* [Kutipan Sumber]:
Jusuf Kalla dan Agung Laksono rebutan kursi ketua Palang Merah Indonesia

Dua politisi senior Partai Golkar, Jusuf Kalla (JK) dan Agung Laksono, berseteru memperebutkan kursi ketua umum Palang Merah Indonesia (PMI). Bahkan pertarungan itu kini masuk ke ranah hukum.
Perseteruan bermula ketika Jusuf Kalla, yang telah memimpin PMI selama 15 tahun, terpilih kembali secara aklamasi sebagai ketum untuk periode 2024-2029 di Musyawarah Nasional (Munas) PMI ke-22 di Jakarta, Minggu (08/12).
Keputusan ini disebut membuat kecewa beberapa pihak yang kemudian melakukan munas tandingan. Hasilnya menetapkan Agung Laksono sebagai ketum. Tak tinggal diam, JK kemudian melaporkan pesaingnya itu ke kepolisian.
Ketua Ruang Kebijakan Kesehatan Indonesia (RUKKI), Mouhamad Bigwanto. menyebut perebutan posisi ketua umum ini sebagai “kisruh yang sangat memalukan” karena telah mencoreng nama PMI sebagai lembaga kemanusiaan dan bahkan akan mengurangi kepercayaan publik terhadapnya.
Mengapa kursi ketua PMI menjadi rebutan?
Guru Besar Ilmu Administrasi Pembangunan Kesehatan Universitas Indonesia, Prof. Ede Surya Darmawan, menduga perebutan terjadi karena PMI memiliki sumber daya manusia dan juga sumber daya besar yang rawan dipolitisasi.
“Ada sumber daya manusia di situ, ada pengelolaan keuangan di situ, ada aktivitas di situ, kemudian ada implikasi. Implikasinya sederhananya, kalau saya jadi ketua PMI kan saya terkenal, punya daya tawar. Itu semua bisa dikapitalisasi menjadi kekuatan politik,” kata Ede kepada wartawan BBC News Indonesia Selasa (10/12).

* [Cuplikan Daftar]:
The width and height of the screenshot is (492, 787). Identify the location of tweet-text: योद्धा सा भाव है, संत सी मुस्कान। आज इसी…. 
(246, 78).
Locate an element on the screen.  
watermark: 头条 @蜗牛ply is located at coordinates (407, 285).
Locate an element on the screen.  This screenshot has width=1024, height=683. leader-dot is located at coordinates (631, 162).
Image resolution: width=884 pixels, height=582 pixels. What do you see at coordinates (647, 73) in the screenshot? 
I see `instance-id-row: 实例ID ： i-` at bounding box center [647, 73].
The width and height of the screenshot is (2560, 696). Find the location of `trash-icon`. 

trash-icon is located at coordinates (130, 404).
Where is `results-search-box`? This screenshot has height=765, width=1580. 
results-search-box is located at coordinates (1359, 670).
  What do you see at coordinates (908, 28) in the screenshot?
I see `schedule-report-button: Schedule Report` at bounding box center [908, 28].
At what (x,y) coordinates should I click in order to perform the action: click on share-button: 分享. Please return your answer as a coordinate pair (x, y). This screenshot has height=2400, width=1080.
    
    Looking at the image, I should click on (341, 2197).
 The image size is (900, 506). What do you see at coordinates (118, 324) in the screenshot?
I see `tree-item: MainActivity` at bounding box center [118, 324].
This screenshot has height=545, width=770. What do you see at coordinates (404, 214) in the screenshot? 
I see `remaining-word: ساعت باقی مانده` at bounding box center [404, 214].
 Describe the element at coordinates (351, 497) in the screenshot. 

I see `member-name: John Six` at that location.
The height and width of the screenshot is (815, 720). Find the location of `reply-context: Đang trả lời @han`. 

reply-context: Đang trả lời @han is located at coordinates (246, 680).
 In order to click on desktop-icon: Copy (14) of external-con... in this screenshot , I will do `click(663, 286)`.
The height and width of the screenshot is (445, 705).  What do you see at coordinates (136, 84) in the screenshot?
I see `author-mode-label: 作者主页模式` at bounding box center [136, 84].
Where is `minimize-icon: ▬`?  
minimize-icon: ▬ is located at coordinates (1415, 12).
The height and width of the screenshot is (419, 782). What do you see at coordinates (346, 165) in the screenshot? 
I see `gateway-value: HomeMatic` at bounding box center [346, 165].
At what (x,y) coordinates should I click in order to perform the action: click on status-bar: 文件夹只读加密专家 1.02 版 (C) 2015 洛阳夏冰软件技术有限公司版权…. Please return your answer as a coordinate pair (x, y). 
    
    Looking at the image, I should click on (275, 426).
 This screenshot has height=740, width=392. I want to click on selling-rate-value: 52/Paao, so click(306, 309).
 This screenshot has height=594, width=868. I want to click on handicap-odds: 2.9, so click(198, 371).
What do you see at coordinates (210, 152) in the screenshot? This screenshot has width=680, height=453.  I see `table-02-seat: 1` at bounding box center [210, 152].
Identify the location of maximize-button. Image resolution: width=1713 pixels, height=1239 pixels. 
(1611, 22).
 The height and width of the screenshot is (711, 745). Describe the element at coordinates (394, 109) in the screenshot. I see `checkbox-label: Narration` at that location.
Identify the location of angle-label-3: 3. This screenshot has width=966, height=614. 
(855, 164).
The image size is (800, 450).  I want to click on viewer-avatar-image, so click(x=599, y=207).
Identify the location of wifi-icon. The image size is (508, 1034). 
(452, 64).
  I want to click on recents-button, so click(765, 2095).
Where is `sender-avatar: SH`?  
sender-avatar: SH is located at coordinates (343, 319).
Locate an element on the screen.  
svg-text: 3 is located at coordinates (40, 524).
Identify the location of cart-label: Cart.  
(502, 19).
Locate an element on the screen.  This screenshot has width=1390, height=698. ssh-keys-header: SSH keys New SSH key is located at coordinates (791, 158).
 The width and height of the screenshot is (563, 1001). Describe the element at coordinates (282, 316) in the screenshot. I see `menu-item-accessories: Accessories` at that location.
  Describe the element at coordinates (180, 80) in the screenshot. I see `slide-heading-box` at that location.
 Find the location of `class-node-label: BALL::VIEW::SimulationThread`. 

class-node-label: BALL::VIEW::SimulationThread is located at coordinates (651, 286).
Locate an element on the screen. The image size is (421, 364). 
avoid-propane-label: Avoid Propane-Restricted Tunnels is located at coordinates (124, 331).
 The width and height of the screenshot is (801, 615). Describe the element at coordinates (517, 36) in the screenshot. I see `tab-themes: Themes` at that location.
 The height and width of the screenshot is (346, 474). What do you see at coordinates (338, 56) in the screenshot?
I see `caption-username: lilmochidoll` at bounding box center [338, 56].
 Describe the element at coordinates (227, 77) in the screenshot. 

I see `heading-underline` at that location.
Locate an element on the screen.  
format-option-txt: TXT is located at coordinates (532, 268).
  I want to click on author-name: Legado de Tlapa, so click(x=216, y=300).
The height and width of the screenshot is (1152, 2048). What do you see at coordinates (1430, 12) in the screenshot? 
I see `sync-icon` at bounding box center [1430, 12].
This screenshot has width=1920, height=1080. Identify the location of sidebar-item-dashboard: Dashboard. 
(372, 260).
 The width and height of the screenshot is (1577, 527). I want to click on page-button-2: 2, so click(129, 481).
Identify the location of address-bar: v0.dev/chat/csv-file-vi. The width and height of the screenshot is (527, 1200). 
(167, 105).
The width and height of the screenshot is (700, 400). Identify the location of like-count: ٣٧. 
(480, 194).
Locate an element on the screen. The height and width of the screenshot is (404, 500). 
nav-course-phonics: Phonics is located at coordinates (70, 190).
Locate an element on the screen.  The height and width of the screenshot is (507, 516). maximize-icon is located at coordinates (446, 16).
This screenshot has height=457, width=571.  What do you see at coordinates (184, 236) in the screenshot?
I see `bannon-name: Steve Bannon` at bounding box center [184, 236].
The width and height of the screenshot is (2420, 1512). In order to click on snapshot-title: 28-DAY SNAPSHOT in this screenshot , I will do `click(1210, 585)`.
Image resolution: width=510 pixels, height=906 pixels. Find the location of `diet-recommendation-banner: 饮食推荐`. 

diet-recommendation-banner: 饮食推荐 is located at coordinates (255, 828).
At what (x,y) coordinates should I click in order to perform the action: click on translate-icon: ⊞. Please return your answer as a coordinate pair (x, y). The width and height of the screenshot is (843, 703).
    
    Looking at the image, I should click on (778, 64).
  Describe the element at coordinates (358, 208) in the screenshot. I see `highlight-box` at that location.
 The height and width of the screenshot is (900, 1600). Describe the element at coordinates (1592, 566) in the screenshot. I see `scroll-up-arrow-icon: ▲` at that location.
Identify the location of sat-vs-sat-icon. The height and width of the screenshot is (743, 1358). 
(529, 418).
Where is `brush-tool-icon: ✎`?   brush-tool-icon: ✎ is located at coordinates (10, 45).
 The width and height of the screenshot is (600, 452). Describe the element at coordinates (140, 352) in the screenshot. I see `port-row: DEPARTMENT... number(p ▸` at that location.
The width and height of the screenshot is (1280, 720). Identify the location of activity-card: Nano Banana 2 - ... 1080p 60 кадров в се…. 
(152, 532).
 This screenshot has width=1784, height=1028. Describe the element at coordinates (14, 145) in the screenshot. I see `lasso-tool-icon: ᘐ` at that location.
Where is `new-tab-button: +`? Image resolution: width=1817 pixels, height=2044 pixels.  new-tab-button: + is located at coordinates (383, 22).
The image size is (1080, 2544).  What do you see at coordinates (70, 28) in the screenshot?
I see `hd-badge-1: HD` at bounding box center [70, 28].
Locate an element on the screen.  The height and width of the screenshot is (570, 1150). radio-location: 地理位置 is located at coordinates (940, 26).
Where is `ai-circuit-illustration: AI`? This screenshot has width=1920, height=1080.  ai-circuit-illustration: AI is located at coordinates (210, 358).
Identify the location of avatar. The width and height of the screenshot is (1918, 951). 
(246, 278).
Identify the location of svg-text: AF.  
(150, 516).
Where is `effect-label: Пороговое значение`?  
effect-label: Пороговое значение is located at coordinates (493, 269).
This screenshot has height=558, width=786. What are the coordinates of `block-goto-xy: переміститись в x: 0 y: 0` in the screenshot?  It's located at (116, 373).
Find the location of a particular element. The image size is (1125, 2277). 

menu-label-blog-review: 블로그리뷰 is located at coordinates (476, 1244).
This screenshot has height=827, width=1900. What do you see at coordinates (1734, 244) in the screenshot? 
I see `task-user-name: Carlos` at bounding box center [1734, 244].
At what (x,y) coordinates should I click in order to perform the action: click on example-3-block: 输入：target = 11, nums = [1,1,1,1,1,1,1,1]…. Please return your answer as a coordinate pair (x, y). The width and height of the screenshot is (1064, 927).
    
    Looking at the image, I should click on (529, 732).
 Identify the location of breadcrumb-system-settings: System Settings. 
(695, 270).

* [Soal Latihan]:
A - Menurut artikel tentang perebutan kursi ketua PMI, berapa lama Jusuf Kalla telah memimpin PMI sebelum terpilih kembali?
B - Kutip bagian artikel tentang perebutan kursi ketua PMI, mulai dari kalimat yang memuat "Keputusan ini disebut", lalu berhenti setelah "PMI menjadi rebutan?".
C - Teruskan artikel tentang perebutan kursi ketua PMI sesudah kalimat terakhir yang tercantum.

* [Pembahasan Soal]:
A - Jusuf Kalla telah memimpin PMI selama 15 tahun.

B -
Keputusan ini disebut membuat kecewa beberapa pihak yang kemudian melakukan munas tandingan. Hasilnya menetapkan Agung Laksono sebagai ketum. Tak tinggal diam, JK kemudian melaporkan pesaingnya itu ke kepolisian.
Ketua Ruang Kebijakan Kesehatan Indonesia (RUKKI), Mouhamad Bigwanto. menyebut perebutan posisi ketua umum ini sebagai “kisruh yang sangat memalukan” karena telah mencoreng nama PMI sebagai lembaga kemanusiaan dan bahkan akan mengurangi kepercayaan publik terhadapnya.
Mengapa kursi ketua PMI menjadi rebutan?

C -
Untuk sumber daya manusia, Ede berkata, PMI memiliki jaringan pengurus yang luas, hampir di seluruh Indonesia.
“Pengurus PMI ada di lebih 30 provinsi, lebih dari 500 kabupaten kota, ribuan kecamatan dan desa. Dan PMI itu hingga ke sekolah-sekolah dengan palang merah remaja. Itu kan sebuah kekuatan,” katanya.
Belum lagi dengan total relawan PMI yang jumlahnya jutaan orang. Data per Februari 2019 disebutkan bahwa PMI memiliki hampir 1,5 juta sukarelawan yang terlibat dalam pelayanan PMI.
Kekuatan lainnya, kata Ede, adalah adanya sumber daya uang di PMI.
Pasal 30 (01) UU Nomor 1 Tahun 2018 tentang Kepalangmerahan menyebutkan “pendanaan PMI dapat diperoleh dari donasi masyarakat yang tidak mengikat dan sumber dana lain yang sah sesuai dengan ketentuan peraturan perundang-undangan.”
Selain pendanaan itu, pemerintah pusat dan pemerintah daerah juga memberikan dukungan dana lewat APBN dan APBD ke PMI.
Aliran uang lainnya yang menjadi sorotan, kata Ede, yaitu berasal dari pengelolaan darah.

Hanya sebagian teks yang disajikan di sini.